### WHAT THE EXERCISE ASKS:
Please repeat the records exactly. The pictures are to be left out.
§
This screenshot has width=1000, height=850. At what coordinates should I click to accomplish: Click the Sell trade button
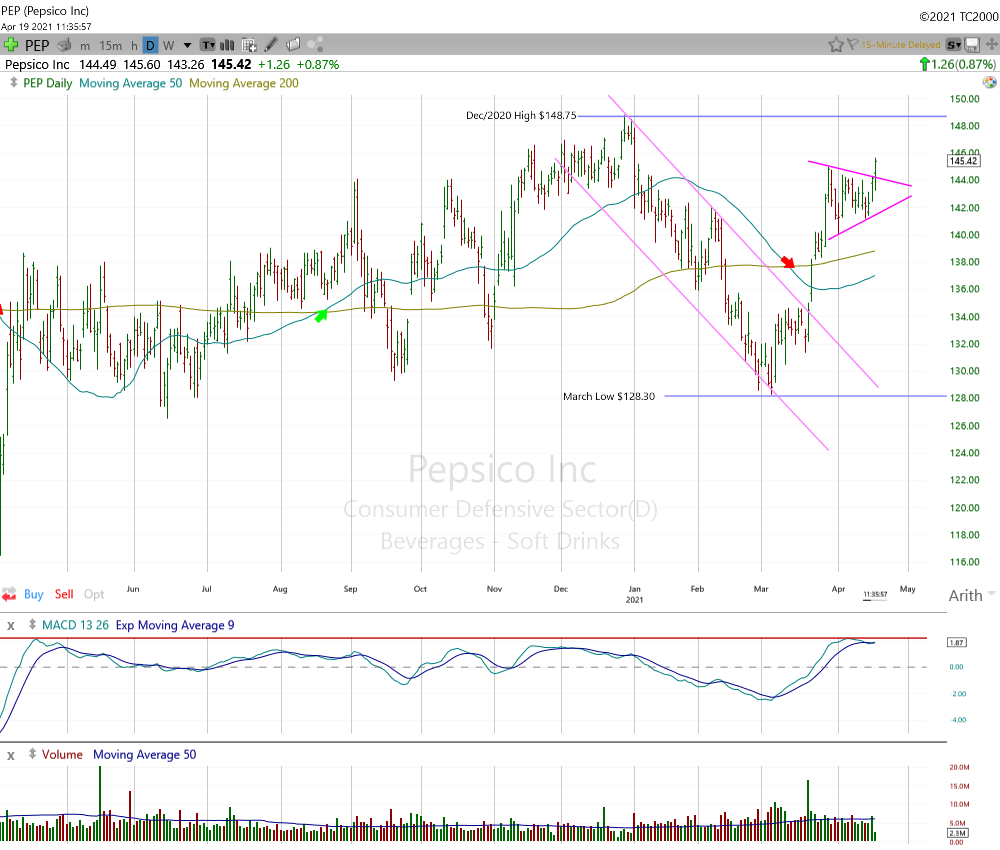pos(64,594)
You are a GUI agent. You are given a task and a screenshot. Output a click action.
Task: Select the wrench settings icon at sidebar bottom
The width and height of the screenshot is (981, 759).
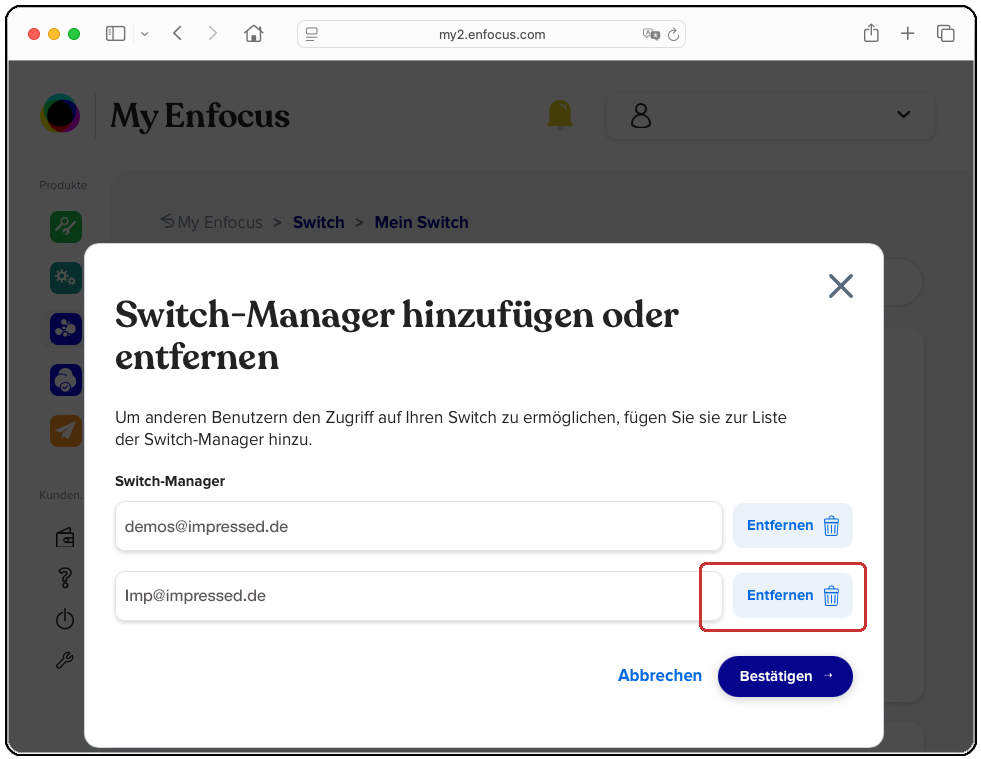pyautogui.click(x=64, y=660)
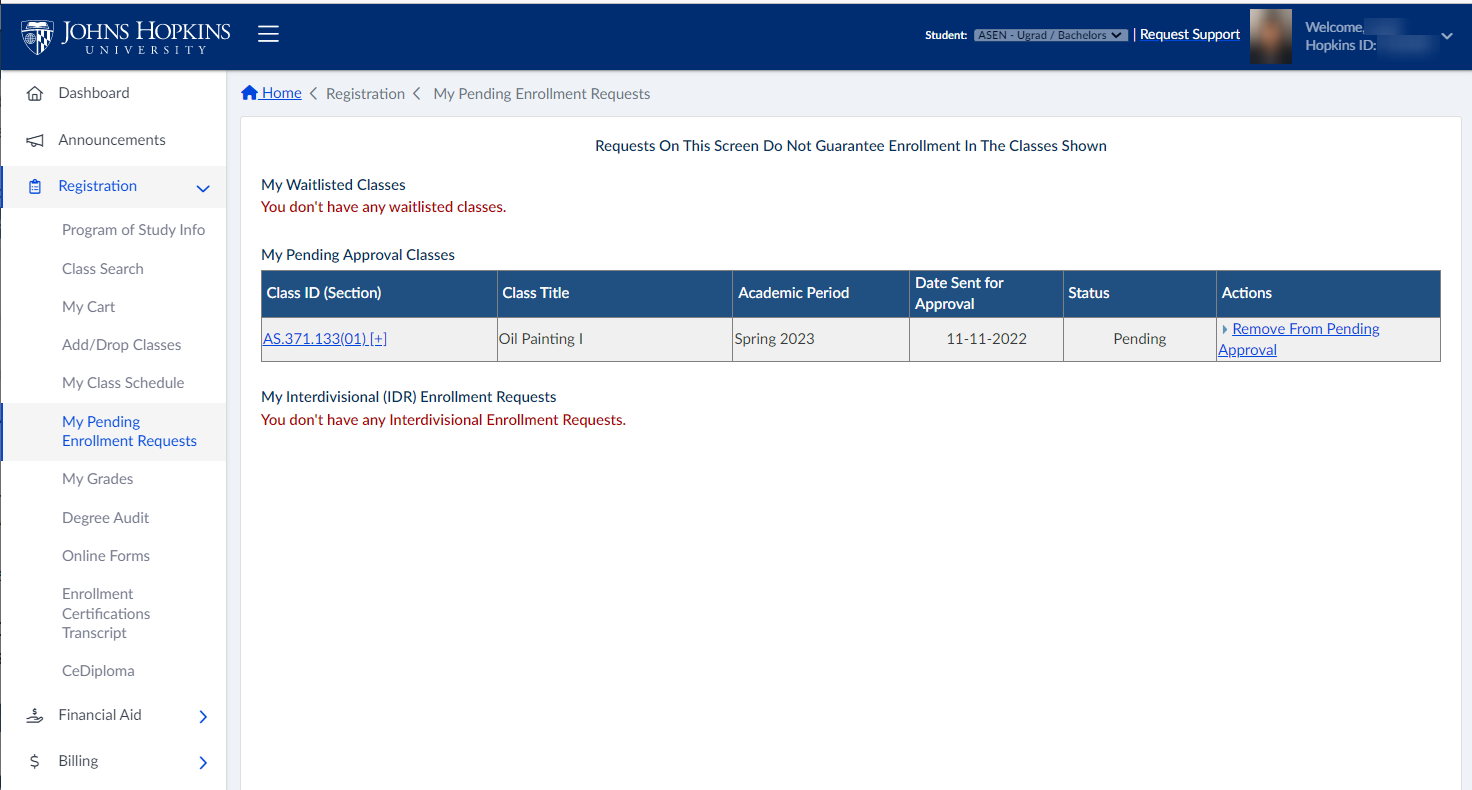Expand the Billing submenu arrow
This screenshot has height=790, width=1472.
point(203,763)
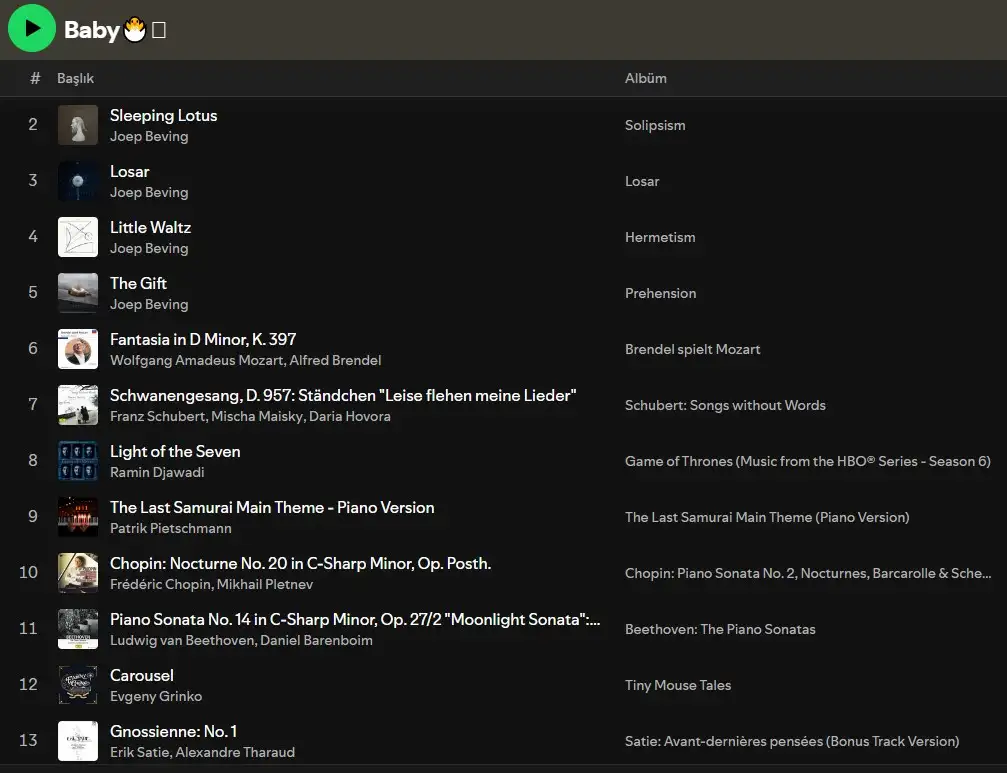Viewport: 1007px width, 773px height.
Task: Select The Last Samurai track thumbnail
Action: coord(78,517)
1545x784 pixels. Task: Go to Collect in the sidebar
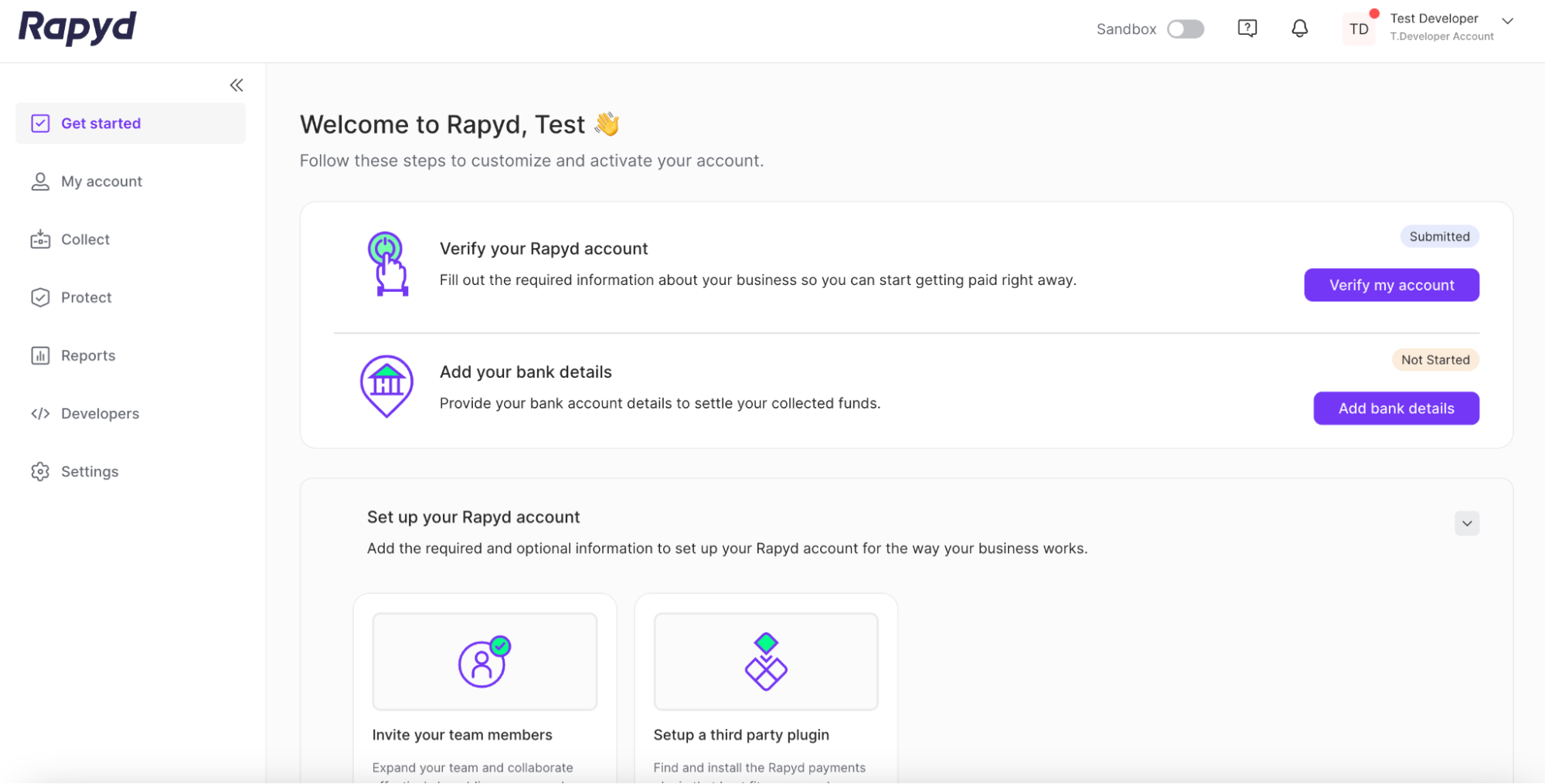[85, 239]
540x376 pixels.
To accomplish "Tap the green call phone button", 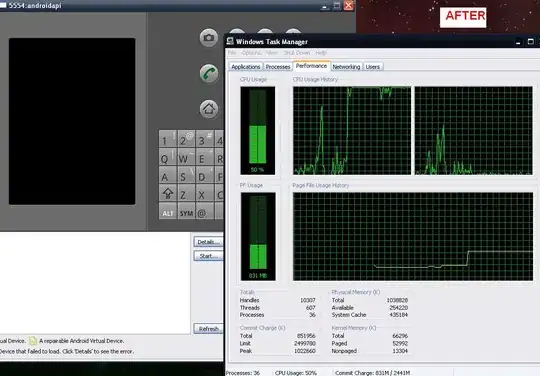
§
### FINISHED EXERCISE:
This screenshot has width=1000, height=850. At what coordinates should I click to accomplish: Click the Sell trade button
pos(64,594)
You are a GUI agent. You are given a task and a screenshot. Output a click action.
Task: Select the wrench settings icon at sidebar bottom
The width and height of the screenshot is (981, 759).
pyautogui.click(x=64, y=660)
Expand the Billing submenu arrow
This screenshot has height=790, width=1472.
point(203,763)
Viewport: 1007px width, 773px height.
Task: Select The Last Samurai track thumbnail
Action: coord(78,517)
1545x784 pixels. Task: Go to Collect in the sidebar
[85, 239]
540x376 pixels.
To accomplish "Tap the green call phone button", 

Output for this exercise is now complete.